● EXERCISE DESCRIPTION:
Copy out the records word for word, from their start through the line containing "Click the red".

-- Begin PROVIDED RECORDS --

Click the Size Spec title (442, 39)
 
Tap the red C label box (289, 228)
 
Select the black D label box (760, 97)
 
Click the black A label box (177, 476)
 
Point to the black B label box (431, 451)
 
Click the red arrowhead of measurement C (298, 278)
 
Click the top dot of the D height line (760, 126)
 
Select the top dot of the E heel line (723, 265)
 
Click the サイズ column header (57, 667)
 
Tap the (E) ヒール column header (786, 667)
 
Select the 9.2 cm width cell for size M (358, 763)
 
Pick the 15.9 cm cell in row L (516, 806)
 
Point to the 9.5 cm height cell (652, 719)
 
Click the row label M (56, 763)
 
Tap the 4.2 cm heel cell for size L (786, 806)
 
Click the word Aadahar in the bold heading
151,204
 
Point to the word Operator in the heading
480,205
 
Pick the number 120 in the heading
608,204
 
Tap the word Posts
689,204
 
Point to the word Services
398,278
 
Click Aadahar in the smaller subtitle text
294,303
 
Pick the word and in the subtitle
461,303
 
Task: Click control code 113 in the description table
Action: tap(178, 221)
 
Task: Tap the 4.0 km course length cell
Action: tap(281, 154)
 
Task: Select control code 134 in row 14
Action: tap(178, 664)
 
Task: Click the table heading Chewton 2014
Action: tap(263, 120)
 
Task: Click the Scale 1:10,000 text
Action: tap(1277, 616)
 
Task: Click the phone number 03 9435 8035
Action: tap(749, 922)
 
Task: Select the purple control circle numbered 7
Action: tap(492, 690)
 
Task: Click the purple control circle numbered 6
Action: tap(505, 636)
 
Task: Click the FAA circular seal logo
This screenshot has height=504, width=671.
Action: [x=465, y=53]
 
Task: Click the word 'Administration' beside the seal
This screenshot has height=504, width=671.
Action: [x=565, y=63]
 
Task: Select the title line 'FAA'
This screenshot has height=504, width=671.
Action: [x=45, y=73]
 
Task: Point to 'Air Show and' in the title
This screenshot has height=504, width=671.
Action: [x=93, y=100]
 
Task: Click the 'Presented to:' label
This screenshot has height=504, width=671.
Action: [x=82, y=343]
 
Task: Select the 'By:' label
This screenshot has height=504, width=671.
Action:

-- End PROVIDED RECORDS --

● EXERCISE OUTPUT:
Click the Size Spec title (442, 39)
 
Tap the red C label box (289, 228)
 
Select the black D label box (760, 97)
 
Click the black A label box (177, 476)
 
Point to the black B label box (431, 451)
 
Click the red arrowhead of measurement C (298, 278)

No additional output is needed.